How can the UK's National Wealth Fund succeed?

Date
28 October 2025

The fund can support growth and net zero, writes Richard Threlfall – but only if it’s supported to take on risk.

How can the UK's National Wealth Fund succeed?
The government will need to encourage the private sector to invest in riskier technologies like carbon capture and storage (CSS). Image credit: Shutterstock

Between 2023 and 2033, the UK will need up to £700 billion in infrastructure.

This investment will be crucial to meet the needs of citizens, protect essential assets against the impacts of climate change, and stay on track to reach net zero.

Half of this will need to come from the private sector.

For riskier technologies, like green hydrogen or carbon capture, the government will need to provide guarantees – or fund them itself – to encourage the private sector to invest alongside it.

To achieve this, the government recently established the National Wealth Fund (NWF), the successor to the UK Infrastructure Bank.

The House of Commons’ Treasury Committee launched an inquiry earlier this year to understand how the NWF can succeed. In May, I appeared before the committee on behalf of the ICE to discuss this important new fund.

The committee has since reported back on its findings.

My main message to MPs? The NWF has an important opportunity to attract investment into sectors that support economic growth and the UK’s green transition.

But its success depends on whether it’s properly supported to take on risk.

It's encouraging to see that this message has been picked up in the committee's final report.

What is the National Wealth Fund?

The NWF is a public financial institution set up to partner with the private sector and local government to support projects that drive growth across the UK.

It seeks to unlock more than £70 billion in private investment to help deliver economic growth, make Britain a clean energy superpower, and strengthen the defence sector.

In practice, it will use its £27.8 billion to invest in newer or riskier sectors and technologies that private investors wouldn’t otherwise consider.

What kind of sectors and projects might it invest in?

To focus the NWF’s effort, the chancellor published a ‘strategic steer’ in March.

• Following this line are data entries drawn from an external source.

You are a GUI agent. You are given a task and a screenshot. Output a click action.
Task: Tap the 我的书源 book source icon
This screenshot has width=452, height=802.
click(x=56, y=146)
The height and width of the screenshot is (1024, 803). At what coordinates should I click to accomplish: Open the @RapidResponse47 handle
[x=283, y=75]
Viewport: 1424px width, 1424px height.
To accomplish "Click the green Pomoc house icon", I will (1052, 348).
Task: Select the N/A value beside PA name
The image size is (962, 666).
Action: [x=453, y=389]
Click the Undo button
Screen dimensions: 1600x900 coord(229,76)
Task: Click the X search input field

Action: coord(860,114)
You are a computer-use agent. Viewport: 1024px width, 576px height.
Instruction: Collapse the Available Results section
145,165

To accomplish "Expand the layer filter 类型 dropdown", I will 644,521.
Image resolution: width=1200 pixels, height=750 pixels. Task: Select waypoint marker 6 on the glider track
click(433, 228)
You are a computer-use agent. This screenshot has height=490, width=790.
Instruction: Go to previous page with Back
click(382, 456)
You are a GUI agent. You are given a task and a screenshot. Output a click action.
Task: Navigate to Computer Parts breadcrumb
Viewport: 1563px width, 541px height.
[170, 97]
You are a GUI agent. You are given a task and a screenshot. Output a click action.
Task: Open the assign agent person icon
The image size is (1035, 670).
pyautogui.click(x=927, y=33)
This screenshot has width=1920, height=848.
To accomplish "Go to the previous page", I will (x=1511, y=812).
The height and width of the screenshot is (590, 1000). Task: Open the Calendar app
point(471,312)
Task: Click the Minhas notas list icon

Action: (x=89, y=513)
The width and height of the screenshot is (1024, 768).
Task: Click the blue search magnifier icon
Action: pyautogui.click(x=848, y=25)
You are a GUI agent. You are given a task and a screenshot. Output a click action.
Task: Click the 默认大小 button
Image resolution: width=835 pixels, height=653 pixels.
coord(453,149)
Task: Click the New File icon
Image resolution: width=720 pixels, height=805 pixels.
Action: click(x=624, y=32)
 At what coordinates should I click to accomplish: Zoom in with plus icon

This included:

  • Two strategic objectives: supporting regional and local economic growth and tackling climate change.
  • Priority sectors for investment: clean energy, digital and technologies, advanced manufacturing, and transport.
  • Scope to invest in technologies and supply chain resilience, supporting defence and security and delivering on the fund’s clean energy goals.

To realise its potential, the NWF will need to focus on sectors that wouldn’t otherwise attract investment.

For example, projects where technology is still being developed and tested, but which are important for the green transition.

How is the fund different to the UK Infrastructure Bank?

The fund is an evolution of the UKIB model rather than something completely new.

Nonetheless, there are important lessons it should learn from its predecessor.

While the UKIB recognised the scale of the UK’s infrastructure investment challenge, it wasn’t given enough time to set itself up properly.

Staffing and governance gaps (including a lack of an audit and risk committee) meant the bank was unable to make the more complex and risky investments it needed to.

What are the next steps for the fund?

One of the central points I made to the committee in May was that the Treasury will need to accept that some projects will make a less-than-positive return.

It was encouraging to see the committee recognise that not all of the NWF’s investments will succeed in commercial terms.

The role of the fund is to invest in riskier projects and technologies, and to crowd in private investment as a result. The fund’s risk appetite will be central to its success.

But the committee could've gone further, as it insists that the NWF should make an overall positive rate of return across its portfolio. 

I pointed out to the committee that the Canada Infrastructure Bank has a negative return target, which enables it to invest in riskier projects.

Clarifying the fund's role in the investment ecosystem

As in the ICE's response to the inquiry, the group of MPs agreed that the NWF needs to be clear about its role in relation to other government funds like the British Business Bank and Great British Energy.

The NWF will need to establish its specific function in this investment landscape to avoid duplicating what others have done.

Taking the politics out of it

It was encouraging to hear from former NWF chief executive, John Flint, about the lack of political interference the fund has faced so far.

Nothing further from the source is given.